A few days ago, I turned 30. It’s taken a few days to process everything, but as per usual, everyone tends to make a big deal out of milestone birthdays. After all, it isn’t every day you turn three decades old.
Normally, women tend to fear or loathe getting older. The gray hairs, the wrinkles and everything that comes with getting older. This year though, and because you aren’t here, Pierce, I had a lot of complex emotions surrounding getting another year older that had nothing to do with my appearance or other people’s perceptions of me or the fact that I’m on the far end of the millennial scale.
I realized, in all the planning and deciding where to eat, what we should do to celebrate…that I didn’t really feel like celebrating. That I didn’t want to get another year older if you couldn’t. That it wasn’t fair.

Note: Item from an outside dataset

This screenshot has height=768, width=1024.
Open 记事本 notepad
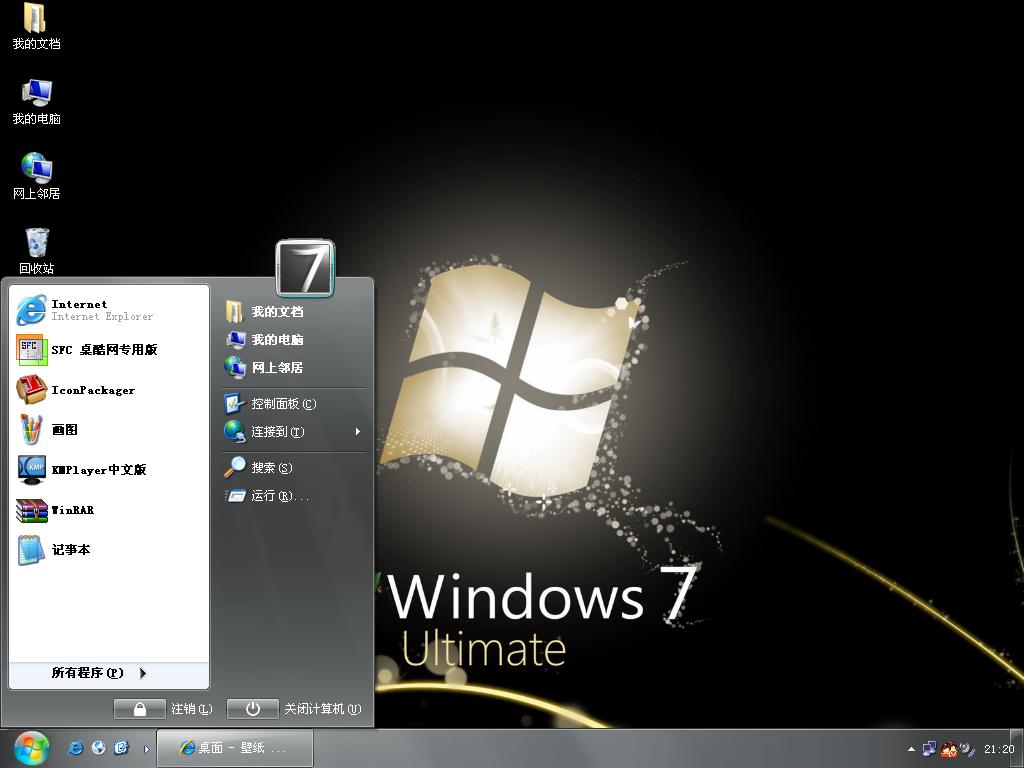(108, 550)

Today was when all my emotions came to a head and I just cried. Other small inconveniences and things being piled on my already full plate just boiled over and it finally caught up with me that I was upset.

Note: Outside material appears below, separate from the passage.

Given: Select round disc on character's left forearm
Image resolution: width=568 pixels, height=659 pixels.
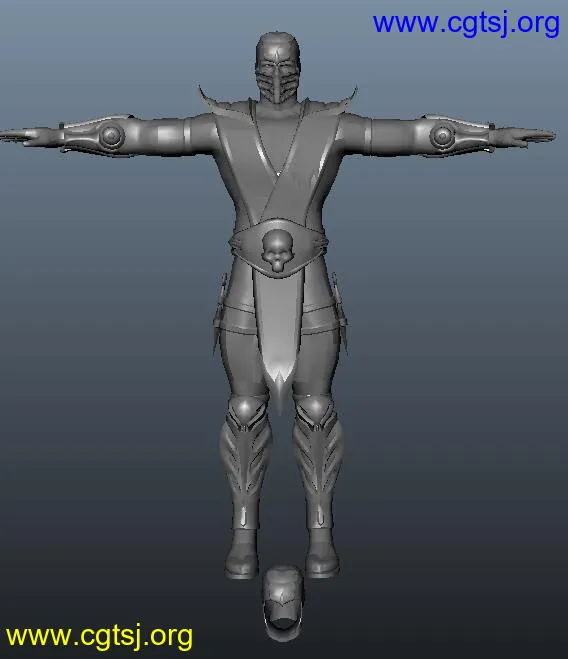Looking at the screenshot, I should coord(442,136).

I miss you, Pierce. You should be here. It isn’t fair that you won’t get to turn 30. To own a house and make it your own. To start a promising personal training business. To be here with your family and everyone who loved you so much.
Your case is now back in court and we also had to go to a hearing last week.

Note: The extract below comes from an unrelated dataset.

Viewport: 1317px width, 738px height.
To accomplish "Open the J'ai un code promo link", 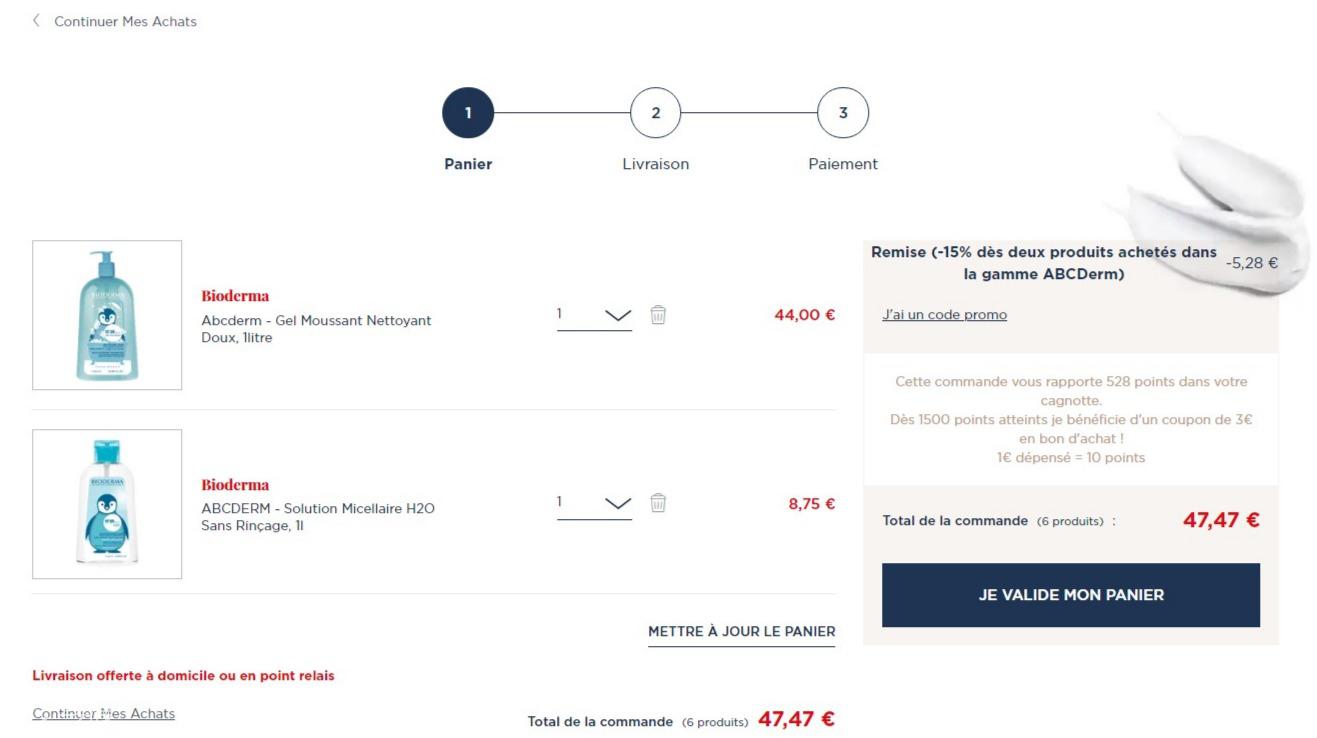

The man who caused your wreck, Fransisco Eduardo Franco Cambrany, is trying to have his charges appealed and removed from his record. The attorney defending him is taking the case, pro bono. What makes this frustrating is that, if the charges are removed from Fransisco Eduardo’s record, he could never be tried for your wreck and what he did. It would be as if, on paper, he didn’t cause your accident and tear our family apart.
I wish more people understood what kind of dangerous precedence this sets for cases that involve illegal immigration. What precedence it sets for law and order. It frustrates me that some of those involved in these kinds of cases would rather defend a criminal than help victims and would rather help them break the law than uphold it.
To those people, the ones who believe they are being some sort of social justice heroes, I wish you could understand the continued grief and agony you cause my family. To you, it is just another battle ground to prove some sort of point. To myself and my family, it is everything. It was Pierce’s life. And his life and his actions mattered.
I wish people could put themselves in our shoes. And I also have to wonder…why does Fransisco Eduardo’s criminal standing matter here in America so much if he is in Mexico, as he should be? Because per the case and the law, if he has reentered our country, he should be tried in a court of law and present himself.
I believe in forgiveness. But I also believe in standing accountable for our actions. Pierce, you always were the bigger person in situations like this. I’ve been praying about it and praying that justice is served and even if it isn’t, that I will be okay with it.
Or, if not okay with it, that I will be able to keep going and continue fighting for what I know is right.
I love and miss you, Pierce. I wish you could have been with all of us the other night. We went to Cheesecake Factory and I thought about you while we were there. You would have gotten key lime, your favorite, and we would have all been joking around. We love and miss you so much.